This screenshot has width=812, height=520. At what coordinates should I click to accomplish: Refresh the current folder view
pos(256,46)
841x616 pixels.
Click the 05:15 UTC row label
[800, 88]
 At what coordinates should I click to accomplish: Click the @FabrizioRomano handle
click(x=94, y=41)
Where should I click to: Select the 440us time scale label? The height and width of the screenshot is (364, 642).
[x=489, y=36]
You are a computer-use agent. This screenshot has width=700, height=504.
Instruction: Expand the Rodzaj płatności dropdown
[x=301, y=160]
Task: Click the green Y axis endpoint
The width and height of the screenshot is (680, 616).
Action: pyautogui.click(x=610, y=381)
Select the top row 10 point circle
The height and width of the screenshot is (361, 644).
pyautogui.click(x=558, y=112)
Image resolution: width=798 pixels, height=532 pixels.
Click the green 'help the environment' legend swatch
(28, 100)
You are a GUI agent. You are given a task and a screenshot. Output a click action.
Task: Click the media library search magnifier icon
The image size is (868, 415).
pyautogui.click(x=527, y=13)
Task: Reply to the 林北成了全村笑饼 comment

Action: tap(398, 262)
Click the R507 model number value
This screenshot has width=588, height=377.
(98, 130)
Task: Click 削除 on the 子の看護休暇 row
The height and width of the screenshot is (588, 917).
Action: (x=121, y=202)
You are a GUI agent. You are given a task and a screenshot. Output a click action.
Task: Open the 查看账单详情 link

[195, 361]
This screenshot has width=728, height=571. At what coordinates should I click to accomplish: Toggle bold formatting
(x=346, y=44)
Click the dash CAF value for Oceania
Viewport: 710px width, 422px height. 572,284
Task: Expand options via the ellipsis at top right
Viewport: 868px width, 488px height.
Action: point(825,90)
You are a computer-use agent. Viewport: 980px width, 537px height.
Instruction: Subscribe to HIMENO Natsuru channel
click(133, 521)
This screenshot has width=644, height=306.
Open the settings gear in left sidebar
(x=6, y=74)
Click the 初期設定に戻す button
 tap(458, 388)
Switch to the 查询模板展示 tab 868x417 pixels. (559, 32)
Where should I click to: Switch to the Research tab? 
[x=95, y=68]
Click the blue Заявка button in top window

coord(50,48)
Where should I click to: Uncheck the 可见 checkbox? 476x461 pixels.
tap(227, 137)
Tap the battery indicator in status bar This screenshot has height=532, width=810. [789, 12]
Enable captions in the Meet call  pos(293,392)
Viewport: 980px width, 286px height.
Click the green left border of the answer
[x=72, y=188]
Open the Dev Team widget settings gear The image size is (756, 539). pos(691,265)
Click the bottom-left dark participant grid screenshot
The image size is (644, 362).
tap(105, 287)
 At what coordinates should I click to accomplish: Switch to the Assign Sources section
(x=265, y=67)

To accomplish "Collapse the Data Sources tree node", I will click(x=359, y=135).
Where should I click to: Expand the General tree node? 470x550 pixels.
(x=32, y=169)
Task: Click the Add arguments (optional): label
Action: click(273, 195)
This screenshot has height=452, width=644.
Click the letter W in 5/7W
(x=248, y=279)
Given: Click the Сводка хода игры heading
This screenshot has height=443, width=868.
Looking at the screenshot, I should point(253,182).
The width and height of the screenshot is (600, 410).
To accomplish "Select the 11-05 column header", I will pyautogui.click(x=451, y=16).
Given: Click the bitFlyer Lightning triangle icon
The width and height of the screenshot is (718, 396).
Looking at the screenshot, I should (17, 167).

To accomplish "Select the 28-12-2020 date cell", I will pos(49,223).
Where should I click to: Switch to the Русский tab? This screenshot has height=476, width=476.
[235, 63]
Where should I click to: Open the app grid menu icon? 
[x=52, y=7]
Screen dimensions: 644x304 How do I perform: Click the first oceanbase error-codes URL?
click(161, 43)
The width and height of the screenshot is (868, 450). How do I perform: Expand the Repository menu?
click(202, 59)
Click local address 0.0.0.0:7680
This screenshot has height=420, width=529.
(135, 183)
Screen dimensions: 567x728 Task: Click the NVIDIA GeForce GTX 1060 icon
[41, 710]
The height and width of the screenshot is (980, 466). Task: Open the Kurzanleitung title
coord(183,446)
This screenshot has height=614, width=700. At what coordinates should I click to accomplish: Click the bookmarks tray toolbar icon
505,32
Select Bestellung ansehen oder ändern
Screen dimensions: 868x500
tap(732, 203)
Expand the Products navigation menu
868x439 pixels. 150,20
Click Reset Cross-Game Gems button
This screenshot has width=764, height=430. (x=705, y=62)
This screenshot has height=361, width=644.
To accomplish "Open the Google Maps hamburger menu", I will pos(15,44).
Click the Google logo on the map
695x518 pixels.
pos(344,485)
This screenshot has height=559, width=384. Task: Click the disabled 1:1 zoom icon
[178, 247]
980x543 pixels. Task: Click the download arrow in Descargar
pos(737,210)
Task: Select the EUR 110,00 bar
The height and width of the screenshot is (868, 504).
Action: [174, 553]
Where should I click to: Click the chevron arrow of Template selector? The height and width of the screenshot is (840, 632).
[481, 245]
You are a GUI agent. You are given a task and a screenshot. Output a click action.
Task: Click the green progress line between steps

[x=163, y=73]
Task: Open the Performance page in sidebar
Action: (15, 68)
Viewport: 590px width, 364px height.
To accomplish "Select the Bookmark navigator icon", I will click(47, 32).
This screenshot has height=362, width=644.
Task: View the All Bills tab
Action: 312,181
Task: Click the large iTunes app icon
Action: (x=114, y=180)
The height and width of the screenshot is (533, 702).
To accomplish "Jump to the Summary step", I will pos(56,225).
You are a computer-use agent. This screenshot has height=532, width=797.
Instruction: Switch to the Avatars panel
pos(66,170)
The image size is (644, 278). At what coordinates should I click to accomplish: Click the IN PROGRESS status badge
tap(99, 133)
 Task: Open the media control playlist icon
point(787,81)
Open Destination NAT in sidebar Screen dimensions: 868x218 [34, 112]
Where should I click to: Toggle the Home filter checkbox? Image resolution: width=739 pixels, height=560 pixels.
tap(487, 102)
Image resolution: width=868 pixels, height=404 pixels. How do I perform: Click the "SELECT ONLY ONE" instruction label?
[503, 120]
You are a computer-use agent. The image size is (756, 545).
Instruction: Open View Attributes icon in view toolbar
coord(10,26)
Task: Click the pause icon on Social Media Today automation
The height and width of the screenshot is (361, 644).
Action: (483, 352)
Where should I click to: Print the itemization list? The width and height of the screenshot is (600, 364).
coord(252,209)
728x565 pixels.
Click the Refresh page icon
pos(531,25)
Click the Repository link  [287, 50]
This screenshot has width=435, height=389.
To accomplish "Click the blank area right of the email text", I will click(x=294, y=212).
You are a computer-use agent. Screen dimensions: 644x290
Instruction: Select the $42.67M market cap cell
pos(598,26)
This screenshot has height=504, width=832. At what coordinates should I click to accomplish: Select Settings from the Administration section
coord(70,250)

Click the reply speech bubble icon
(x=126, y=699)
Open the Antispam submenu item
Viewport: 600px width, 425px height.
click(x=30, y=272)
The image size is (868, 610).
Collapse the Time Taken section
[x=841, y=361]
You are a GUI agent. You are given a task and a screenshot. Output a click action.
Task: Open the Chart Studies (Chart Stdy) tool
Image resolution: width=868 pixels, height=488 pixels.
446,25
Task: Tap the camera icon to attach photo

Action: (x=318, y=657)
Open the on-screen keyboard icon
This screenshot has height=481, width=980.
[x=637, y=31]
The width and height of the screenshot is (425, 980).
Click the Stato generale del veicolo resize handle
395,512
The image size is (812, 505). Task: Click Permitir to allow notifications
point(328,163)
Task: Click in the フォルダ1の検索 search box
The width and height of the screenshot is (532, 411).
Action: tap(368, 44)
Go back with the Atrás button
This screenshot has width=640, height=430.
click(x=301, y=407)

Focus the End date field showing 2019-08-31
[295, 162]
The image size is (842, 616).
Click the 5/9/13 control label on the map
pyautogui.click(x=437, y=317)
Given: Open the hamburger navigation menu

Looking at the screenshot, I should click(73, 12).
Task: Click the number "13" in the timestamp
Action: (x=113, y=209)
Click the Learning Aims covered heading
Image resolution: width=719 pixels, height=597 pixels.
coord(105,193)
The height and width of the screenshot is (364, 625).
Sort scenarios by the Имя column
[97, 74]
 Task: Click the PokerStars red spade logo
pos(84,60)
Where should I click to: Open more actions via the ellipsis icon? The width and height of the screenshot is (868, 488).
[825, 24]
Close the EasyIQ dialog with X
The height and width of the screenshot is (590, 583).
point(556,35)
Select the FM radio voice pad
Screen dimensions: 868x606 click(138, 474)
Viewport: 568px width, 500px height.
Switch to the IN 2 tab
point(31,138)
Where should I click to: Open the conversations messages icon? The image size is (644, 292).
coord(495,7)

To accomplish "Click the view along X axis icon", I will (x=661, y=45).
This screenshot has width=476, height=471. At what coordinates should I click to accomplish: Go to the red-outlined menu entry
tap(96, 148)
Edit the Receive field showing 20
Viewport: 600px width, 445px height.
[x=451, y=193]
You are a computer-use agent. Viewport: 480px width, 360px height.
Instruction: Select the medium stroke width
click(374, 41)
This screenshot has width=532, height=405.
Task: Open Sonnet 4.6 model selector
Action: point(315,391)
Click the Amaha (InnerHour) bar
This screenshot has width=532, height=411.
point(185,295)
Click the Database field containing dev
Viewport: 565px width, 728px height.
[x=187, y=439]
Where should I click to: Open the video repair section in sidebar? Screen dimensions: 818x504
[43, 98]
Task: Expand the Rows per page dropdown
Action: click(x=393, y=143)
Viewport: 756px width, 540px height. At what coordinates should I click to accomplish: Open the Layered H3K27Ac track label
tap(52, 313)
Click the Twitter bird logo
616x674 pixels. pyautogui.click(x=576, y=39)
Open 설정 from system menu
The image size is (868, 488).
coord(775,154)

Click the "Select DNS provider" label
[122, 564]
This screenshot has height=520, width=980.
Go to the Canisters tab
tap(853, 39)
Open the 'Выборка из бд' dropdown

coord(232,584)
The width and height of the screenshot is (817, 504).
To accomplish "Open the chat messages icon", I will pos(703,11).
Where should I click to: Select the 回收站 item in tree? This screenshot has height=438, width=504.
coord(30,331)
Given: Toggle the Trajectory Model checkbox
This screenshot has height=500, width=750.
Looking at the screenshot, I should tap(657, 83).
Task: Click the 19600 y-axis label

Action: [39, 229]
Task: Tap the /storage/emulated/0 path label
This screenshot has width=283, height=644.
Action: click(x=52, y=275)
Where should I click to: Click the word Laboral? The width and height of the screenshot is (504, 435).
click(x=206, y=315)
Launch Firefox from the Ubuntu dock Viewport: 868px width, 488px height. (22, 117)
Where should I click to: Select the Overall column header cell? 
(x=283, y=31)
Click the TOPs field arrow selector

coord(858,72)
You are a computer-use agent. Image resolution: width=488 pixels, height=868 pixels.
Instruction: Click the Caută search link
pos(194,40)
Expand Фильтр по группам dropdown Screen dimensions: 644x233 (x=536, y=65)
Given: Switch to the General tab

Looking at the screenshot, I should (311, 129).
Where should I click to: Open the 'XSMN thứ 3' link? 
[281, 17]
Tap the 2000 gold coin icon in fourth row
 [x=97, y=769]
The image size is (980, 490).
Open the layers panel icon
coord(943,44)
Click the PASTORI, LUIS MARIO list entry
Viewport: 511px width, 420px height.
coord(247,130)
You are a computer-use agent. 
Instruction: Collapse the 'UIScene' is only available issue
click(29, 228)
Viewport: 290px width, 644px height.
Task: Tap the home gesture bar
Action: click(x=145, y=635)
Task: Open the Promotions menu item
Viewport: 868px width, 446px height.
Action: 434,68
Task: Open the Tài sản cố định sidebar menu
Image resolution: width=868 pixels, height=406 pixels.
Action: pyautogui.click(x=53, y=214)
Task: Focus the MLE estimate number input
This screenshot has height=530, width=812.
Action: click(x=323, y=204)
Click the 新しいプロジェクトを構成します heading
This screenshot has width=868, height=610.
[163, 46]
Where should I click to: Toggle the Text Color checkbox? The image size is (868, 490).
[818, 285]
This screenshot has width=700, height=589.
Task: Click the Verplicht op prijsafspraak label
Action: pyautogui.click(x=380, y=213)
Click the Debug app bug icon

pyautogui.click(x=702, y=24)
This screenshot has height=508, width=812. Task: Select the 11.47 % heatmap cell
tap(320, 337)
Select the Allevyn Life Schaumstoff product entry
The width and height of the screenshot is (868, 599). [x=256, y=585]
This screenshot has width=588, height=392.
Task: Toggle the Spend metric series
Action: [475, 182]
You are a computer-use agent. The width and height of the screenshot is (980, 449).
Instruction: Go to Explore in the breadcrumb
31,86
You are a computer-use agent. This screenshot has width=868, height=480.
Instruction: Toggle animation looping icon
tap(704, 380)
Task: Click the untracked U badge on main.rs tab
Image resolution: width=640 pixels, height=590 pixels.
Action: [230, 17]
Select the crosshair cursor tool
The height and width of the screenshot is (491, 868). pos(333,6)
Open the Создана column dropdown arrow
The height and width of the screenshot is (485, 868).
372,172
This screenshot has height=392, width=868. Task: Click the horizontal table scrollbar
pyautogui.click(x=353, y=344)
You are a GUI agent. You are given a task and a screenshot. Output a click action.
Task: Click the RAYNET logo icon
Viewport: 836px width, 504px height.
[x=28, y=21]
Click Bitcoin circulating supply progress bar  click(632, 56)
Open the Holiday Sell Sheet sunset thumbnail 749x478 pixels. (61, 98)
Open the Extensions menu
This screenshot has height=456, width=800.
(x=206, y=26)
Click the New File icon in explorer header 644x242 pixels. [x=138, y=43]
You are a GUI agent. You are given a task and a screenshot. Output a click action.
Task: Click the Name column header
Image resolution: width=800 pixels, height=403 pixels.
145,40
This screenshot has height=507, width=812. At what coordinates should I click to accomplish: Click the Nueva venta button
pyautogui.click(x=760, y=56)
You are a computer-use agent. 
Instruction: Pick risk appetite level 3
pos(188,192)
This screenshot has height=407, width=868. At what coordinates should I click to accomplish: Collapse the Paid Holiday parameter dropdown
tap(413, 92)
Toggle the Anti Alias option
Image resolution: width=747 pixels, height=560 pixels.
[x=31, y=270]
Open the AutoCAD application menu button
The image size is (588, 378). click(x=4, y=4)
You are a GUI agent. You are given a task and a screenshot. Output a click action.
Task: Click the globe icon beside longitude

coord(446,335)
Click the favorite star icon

------------------------------------------------

→ **Written task**: Copy the data above word for word, from its first line through the line that contains "click(x=94, y=41)".

→ **Written reply**:
This screenshot has width=812, height=520. At what coordinates should I click to accomplish: Refresh the current folder view
pos(256,46)
841x616 pixels.
Click the 05:15 UTC row label
[800, 88]
 At what coordinates should I click to accomplish: Click the @FabrizioRomano handle
click(x=94, y=41)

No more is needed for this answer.